Spencer, London Times art critic Richard Cork wrote, "turns his wartime experience into an image of reassurance, wonder and rebirth."
The end of the war marked the beginning of a period of great turbulence in Spencer's life. The 1920s and 1930s were chaotic times. He moved away from Cookham, married Hilda Carline in 1925 and in 1929 he met and became disastrously obsessed with the lesbian artist Patricia Preece. By 1937 he had left his wife, married Patricia and signed over his Cookham house to Patricia and her lover Dorothy Hepworth. His paintings reflected a growing fixation with sexuality.
But one of the most memorable paintings of Spencer's postwar period is The Resurrection, Cookham, on display at Tate Britain. It was Spencer's largest free-standing work and it took three years, from 1924 to 1927, to complete.
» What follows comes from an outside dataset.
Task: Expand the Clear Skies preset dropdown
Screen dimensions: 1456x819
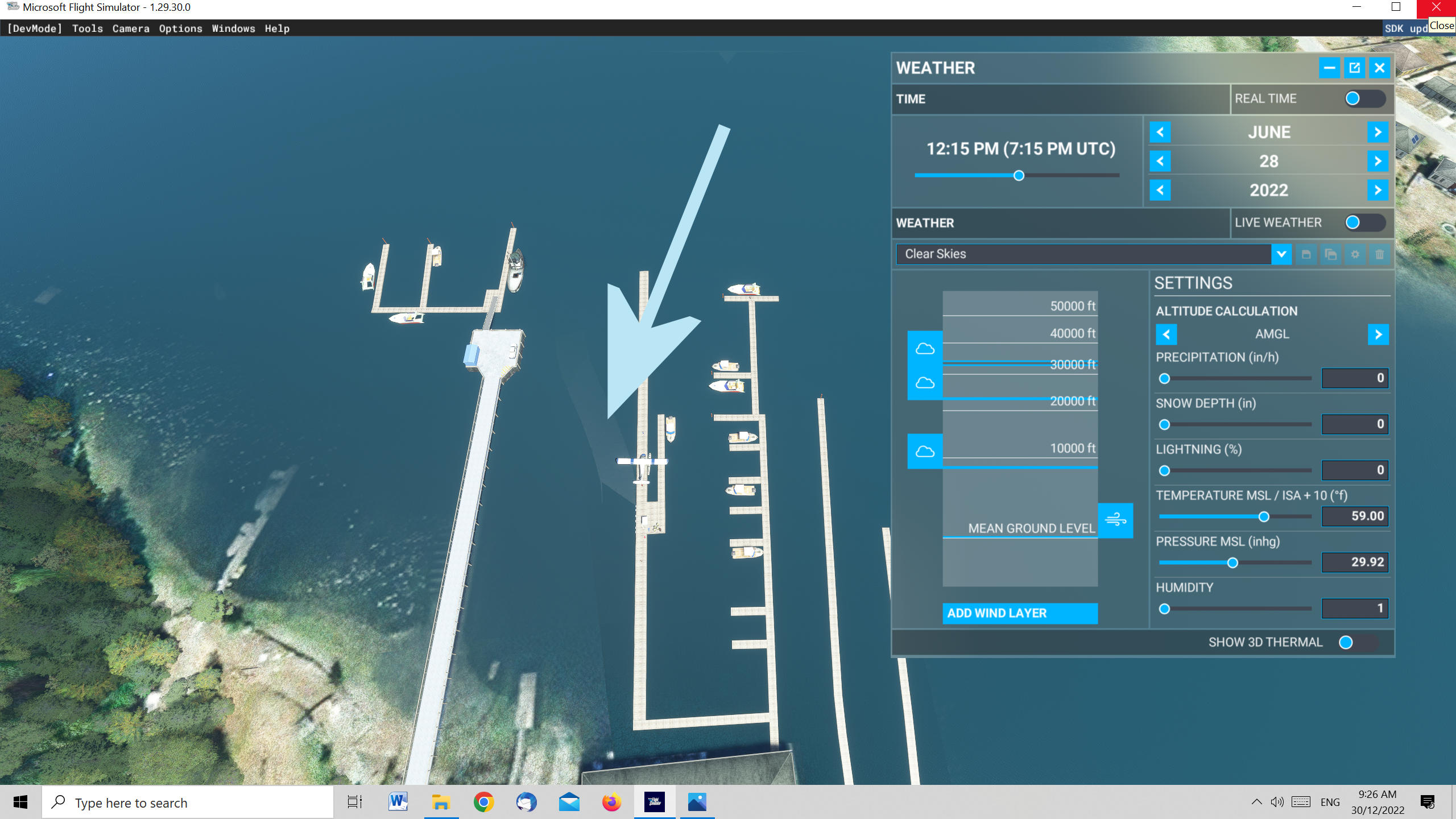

In The Resurrection a multiracial cast of figures lazily emerge from their graves in a Cookham churchyard, watched over by God and a Christ-like figure. Spencer is present in the picture, observing the scene. God appears to be blessing his first wife Hilda while Cookham residents wander through the churchyard smelling flowers or leaning against tombstones.
For Spencer, the painting represented a "state of joy, a state of being in love". It also displayed a sense of rehabilitation and recovery of the self after the horror of war. In his paintings, Spencer said, he wanted to stress "my own redemption from all that I have been made to suffer".
Critics have described Spencer's religious paintings, some of which are displayed at Burghclere chapel in Berkshire, as like coming across England's "cut-price version" of Giotto's Arena Chapel in Padua. But as art critic Jonathan Glancey wrote, his mastery of English "whimsy" and earthy religious sentiment rooted in the magical Cookham landscape ensured Spencer was "occasionally profound".